Five start JPG syncer to Google Photo

by: Marcel-Jan, 7 years ago

Last edited: 7 years ago

I'm having a good time following the tutorials on this site. I thought it would be interesting to share what Python program I'm working on currently.

When I just followed to Python courses on Coursera I thought it would be a good idea to try to automate something at home, to learn from. But I couldn't come up with anything. Until I was busy organizing my photos from a recent holiday and I shot a lot of photo's. Some people I traveled with asked me to put more photos online. Now I have 1000+ photos to go through. And I usually rate them in Adobe Bridge, and then edit the best ones and upload them manually to a Google Photo album. That last step was such a hassle: finding out which newly rated photos are to be uploaded.

So I wanted a Python program to compare jpgs with a rating of 4 or 5 stars in a directory on my computer to jpgs already at Google Photo.

The first step was selecting all 4 or 5 star jpgs in a directory. That proved to be more difficult than I thought. Weird things happened when I tried to prepare test-jpgs with ratings and changed them in Windows Explorer. Turns out: there is not just one place in jpg metadata where ratings are stored. Adobe Bridge's ratings are stored in something called XMP metadata. Windows Explorer can read that, but when you change the rating there, they get stored somewhere else. All in the same jpg file, people.

Eventually I got the advice to use the exiftool (https://sno.phy.queensu.ca/~phil/exiftool/). Rename the executable to exiftool.exe. Make sure the exifinfo.exe executable somewhere in Windows' path, so it Python can find it.

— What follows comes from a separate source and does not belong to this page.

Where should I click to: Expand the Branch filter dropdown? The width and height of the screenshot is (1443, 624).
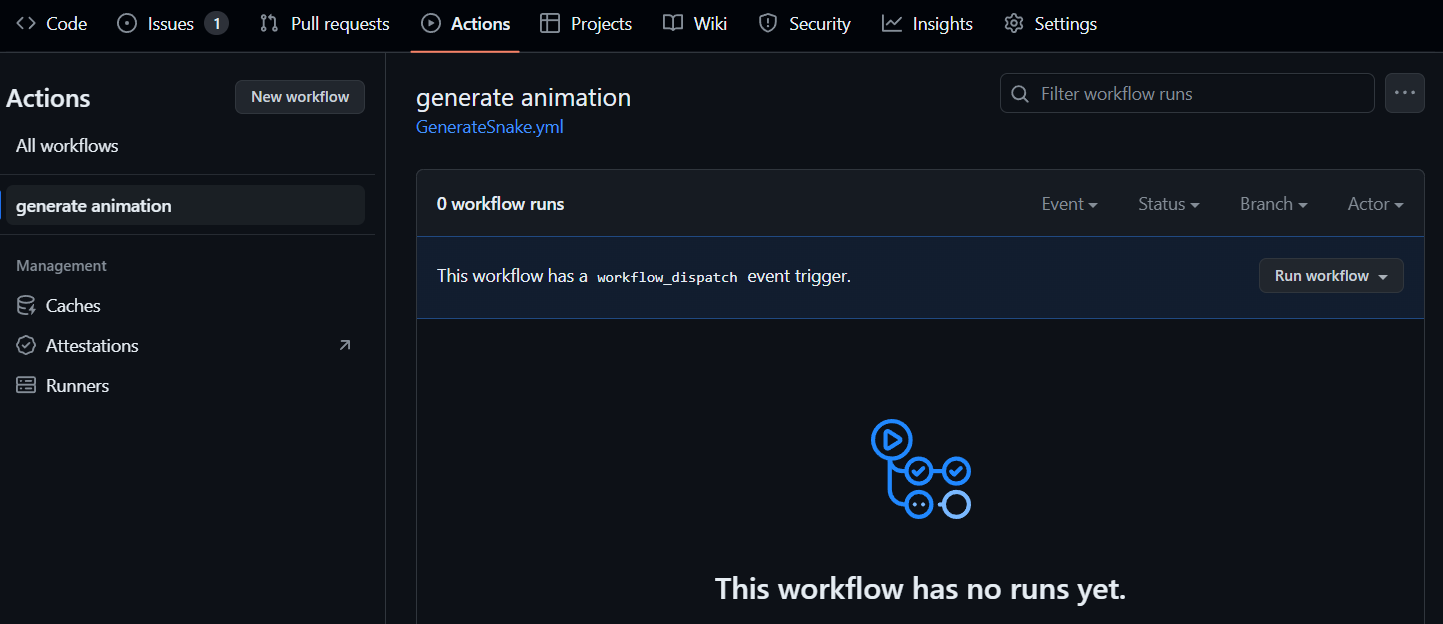pos(1272,203)
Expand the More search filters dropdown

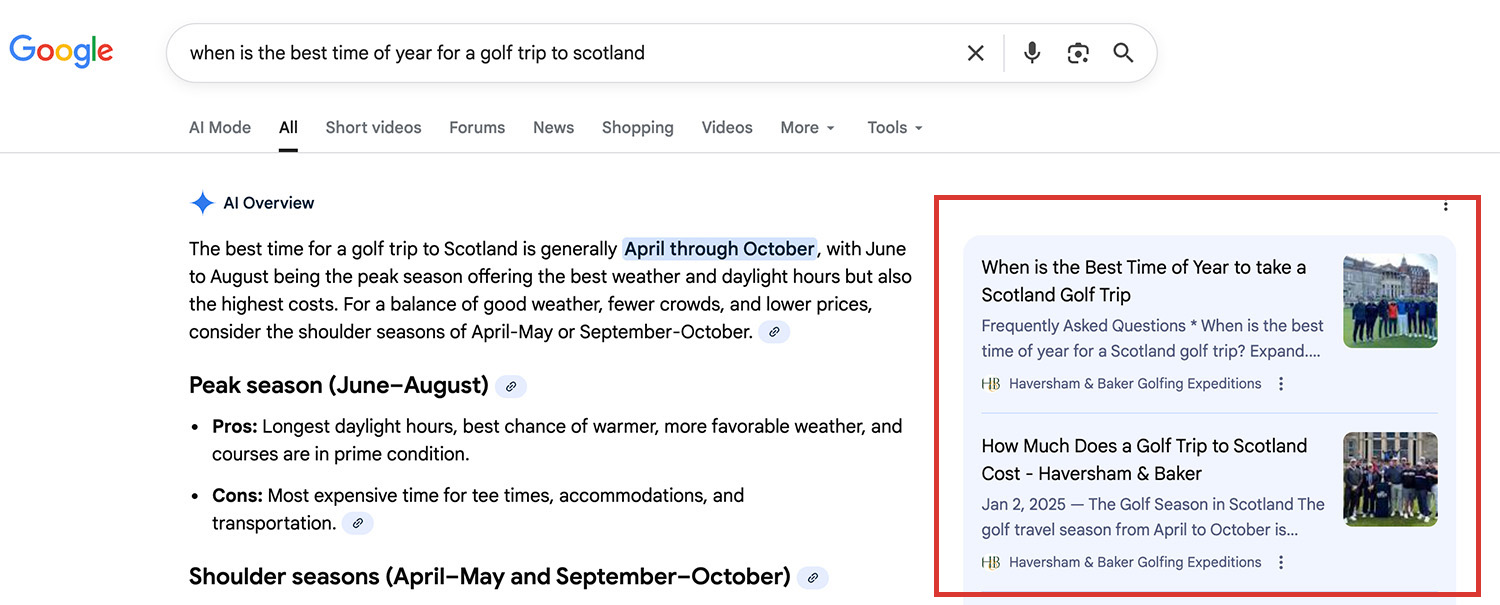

There is a pyexifinfo library (pip install pyexifinfo) which uses the exifinfo executable to do your bidding.

And surely, after I while I managed to get a list of all jpgs with a rating of 4 or 5 as given in Adobe Bridge.

import os, sys, glob
import pyexifinfo as exif

# Open a file
path = r"D:filesPythonjpgsync_test"
# Pick only jpgs
filelist = glob.glob( path + "*.JPG" )

# This would print all the files and directories
for file in filelist:
   # Toon de file waar je mee bezig bent
   print file
  
   # Haal metadata op uit jpg
   metadata = exif.get_json(file)
  
   for met in metadata:
       # Indien er een key is met naam XMP:Rating, toon deze dan
       if 'XMP:Rating' in met.keys():
           print met["XMP:Rating"]



The next step is connecting to Google Photo. There used to be a Picasa API, I believe it's called Picker now. I haven't exactly understood the whole OAuth2 proces yet, but that's another step.

So that's where I'm working on. I hope you found it interesting. Tips for further progress are welcome of course.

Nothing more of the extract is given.